Results of the work, supported primarily by the Air Force Office of Scientific
Research with additional funding from the Army Research Office, were reported
at the national Nanotechnology 2004 conference in Boston, Mass.
The pulses are so brief and intense that they pass virtually undetected through
the outer membrane of the cell without damaging it, Vernier said. But these
fast-rising pulses pack such a powerful punch to the intracellular structures
of the cell that they can dramatically change its biochemical balance, or trigger
the start of cell death, a process known as apoptosis.
“In essence, we’re delivering thousands of volts to the cell in
mere nanosecond intervals,” said Vernier, an expert in semiconductors
who is an engineering manager at the USC Viterbi School’s Information
Sciences Institute.
“These high-frequency pulses are so short that they pass right through
the cytoplasmic membrane without altering its structure,” he said. “But
they jolt the cell’s insides and, when delivered in strong enough doses,
prompt the cell to self-destruct.”
Still a fairly new application, nanosecond electric pulsing uses “Ultra-short
Pulsed Systems Electroperturbation Technology,” or UPSET. The technology,
which has been in development at the school’s department of electrical
engineering since 2001, is supported by grants secured by the project’s
principal investigator, Martin Gundersen, a professor of electrical engineering.
Vernier and a research team from the department of electrical engineering,
the department of cell and neurobiology at the Keck School of Medicine of USC
and the Biophotonics Laboratory at Cedars-Sinai Medical Center have been testing
the UPSET technology by exposing leukemia cells to high-frequency electric fields.
The technique has advantages over conventional T-cell treatments, Vernier said.
For starters, it is noninvasive and can be delivered remotely, without attaching
contacts or probes directly to the cells.
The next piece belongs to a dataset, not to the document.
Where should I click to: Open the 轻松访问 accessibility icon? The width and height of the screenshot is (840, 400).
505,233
The hope is that nanoelectric pulsingone
day may replace procedures such as surgical removal of tumors or toxic treatments
such as chemotherapy.
Nanosecond pulsing is an improvement over an older technique, called electroporation,
Vernier said. Electroporation delivers longer duration electric pulses on the
order of microseconds to milliseconds. The pulses punch holes in the cell’s
external membrane, but they also can inadvertently fry the cell.
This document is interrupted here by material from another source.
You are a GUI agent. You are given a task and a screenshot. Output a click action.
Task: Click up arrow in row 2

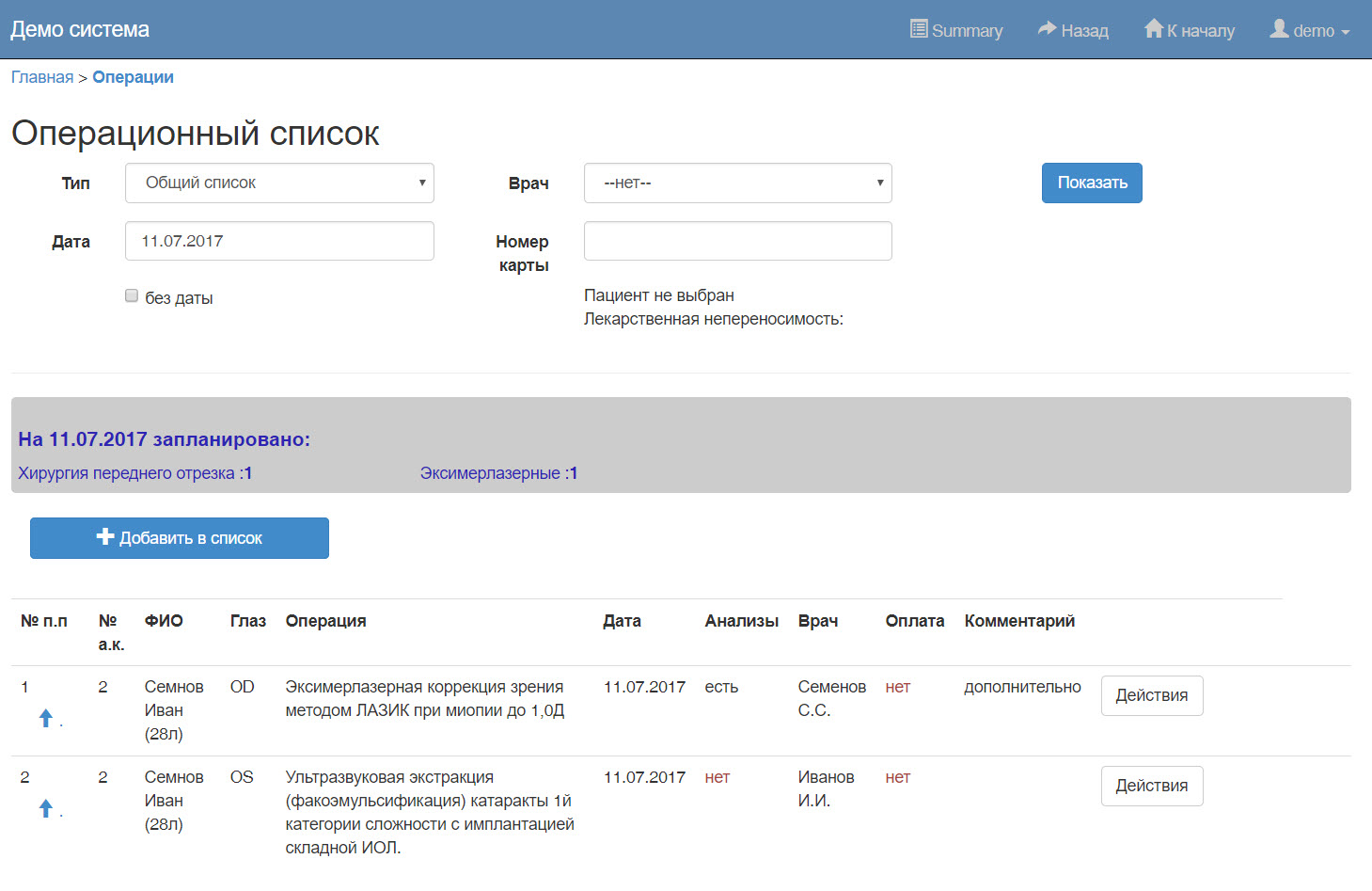coord(46,809)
Ultra-short electric pulses deliver shorter and higher-frequency bursts of
electricity, which do not puncture the cell’s outer membrane or raise
its temperature enough to damage the cell. Instead, Vernier said, the swift
spike in voltage simply rearranges the cell’s insides, such as its nucleus
and mitochondria, without altering its outer shell.
Working in Gundersen’s laboratory on the third floor of USC’s Seaver
Science Center, Vernier uses UPSET to study the biological mechanisms that trigger
cell death.
Healthy cells automatically self-destruct when they become unhealthy or when
their numbers grow too large. Mutated cells, such as cancer cells, lose the
capacity to self-destruct and, instead, begin to proliferate rapidly. So Vernier
and his colleagues zap cells with different pulse exposures to see how the cells
react.
After exposure, the cells are treated with membrane-staining dyes and imaged
to identify internal changes. Vernier’s team also is studying the effects
of the technology on different types of cells.
“The more powerful nanosecond pulsing requires a very sophisticated solid-state
micropulse generator, a coaxial cable and special spark-gap switch, all of which
we are designing and assembling at USC,” Vernier said.
Initial observations of the UPSET system have shown that the nanosecond pulses
produce bursts of calcium inside cells within milliseconds after the pulse is
delivered, Vernier said.
“This is important because calcium ions serve as regulatory messengers
in a wide variety of processes across the physiological landscape of the cell,”
he said. “We are very interested in understanding how we might be able
to use calcium ion releases to alter specific intracellular structures.”
As the technology is refined, Vernier believes UPSET may become a more practical
and convenient tool for treating a variety of diseases. The technology also
is likely to lead to other biologically inspired nanomachines that one day may
be capable of coaxing unhealthy cells into healing or killing themselves.